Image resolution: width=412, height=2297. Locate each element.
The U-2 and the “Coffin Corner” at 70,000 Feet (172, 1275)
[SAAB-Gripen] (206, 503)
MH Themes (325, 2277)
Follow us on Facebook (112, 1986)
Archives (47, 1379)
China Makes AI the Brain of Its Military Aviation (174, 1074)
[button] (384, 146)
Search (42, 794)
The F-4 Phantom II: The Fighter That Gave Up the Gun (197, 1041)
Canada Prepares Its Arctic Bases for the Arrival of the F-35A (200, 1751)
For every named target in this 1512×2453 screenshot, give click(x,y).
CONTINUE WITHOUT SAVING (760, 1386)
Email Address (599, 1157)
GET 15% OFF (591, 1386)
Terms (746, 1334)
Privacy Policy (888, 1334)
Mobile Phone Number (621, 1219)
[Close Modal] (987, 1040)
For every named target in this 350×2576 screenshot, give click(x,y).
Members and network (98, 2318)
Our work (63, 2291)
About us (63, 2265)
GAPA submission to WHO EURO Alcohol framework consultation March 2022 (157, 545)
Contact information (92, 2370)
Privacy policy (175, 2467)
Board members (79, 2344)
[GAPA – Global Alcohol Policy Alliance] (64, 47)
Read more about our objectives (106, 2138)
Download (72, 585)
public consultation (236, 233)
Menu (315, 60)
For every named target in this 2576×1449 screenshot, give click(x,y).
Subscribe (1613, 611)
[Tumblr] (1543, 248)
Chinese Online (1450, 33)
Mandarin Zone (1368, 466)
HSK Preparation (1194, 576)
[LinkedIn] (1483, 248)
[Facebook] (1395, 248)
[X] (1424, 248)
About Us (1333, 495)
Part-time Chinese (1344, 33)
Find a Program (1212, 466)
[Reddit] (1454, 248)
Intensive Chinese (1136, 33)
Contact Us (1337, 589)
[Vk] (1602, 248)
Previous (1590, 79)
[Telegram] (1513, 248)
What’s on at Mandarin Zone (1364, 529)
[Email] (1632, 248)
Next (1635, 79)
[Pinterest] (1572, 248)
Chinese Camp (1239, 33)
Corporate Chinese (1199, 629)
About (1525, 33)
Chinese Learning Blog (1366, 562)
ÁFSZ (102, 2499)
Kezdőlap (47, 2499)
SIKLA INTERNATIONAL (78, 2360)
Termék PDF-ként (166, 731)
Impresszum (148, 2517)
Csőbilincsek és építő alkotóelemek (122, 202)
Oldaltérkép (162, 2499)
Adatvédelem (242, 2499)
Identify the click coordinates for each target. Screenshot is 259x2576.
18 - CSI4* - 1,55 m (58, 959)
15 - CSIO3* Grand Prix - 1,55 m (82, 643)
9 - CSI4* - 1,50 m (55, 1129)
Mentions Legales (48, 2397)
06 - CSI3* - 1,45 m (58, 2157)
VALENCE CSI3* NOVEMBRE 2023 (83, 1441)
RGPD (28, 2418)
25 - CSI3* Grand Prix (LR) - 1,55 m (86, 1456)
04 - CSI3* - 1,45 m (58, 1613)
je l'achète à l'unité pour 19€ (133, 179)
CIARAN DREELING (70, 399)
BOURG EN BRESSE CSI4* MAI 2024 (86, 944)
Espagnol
------
▶ [Problem requirements] Restate word for word the entries above from the line with "About us (63, 2265)" through the line with "Chinese Camp (1239, 33)", inclusive, leaving out everything else.

▶ [Written response]
About us (63, 2265)
GAPA submission to WHO EURO Alcohol framework consultation March 2022 (157, 545)
Contact information (92, 2370)
Privacy policy (175, 2467)
Board members (79, 2344)
[GAPA – Global Alcohol Policy Alliance] (64, 47)
Read more about our objectives (106, 2138)
Download (72, 585)
public consultation (236, 233)
Menu (315, 60)
For every named target in this 2576×1449 screenshot, give click(x,y).
Subscribe (1613, 611)
[Tumblr] (1543, 248)
Chinese Online (1450, 33)
Mandarin Zone (1368, 466)
HSK Preparation (1194, 576)
[LinkedIn] (1483, 248)
[Facebook] (1395, 248)
[X] (1424, 248)
About Us (1333, 495)
Part-time Chinese (1344, 33)
Find a Program (1212, 466)
[Reddit] (1454, 248)
Intensive Chinese (1136, 33)
Contact Us (1337, 589)
[Vk] (1602, 248)
Previous (1590, 79)
[Telegram] (1513, 248)
What’s on at Mandarin Zone (1364, 529)
[Email] (1632, 248)
Next (1635, 79)
[Pinterest] (1572, 248)
Chinese Camp (1239, 33)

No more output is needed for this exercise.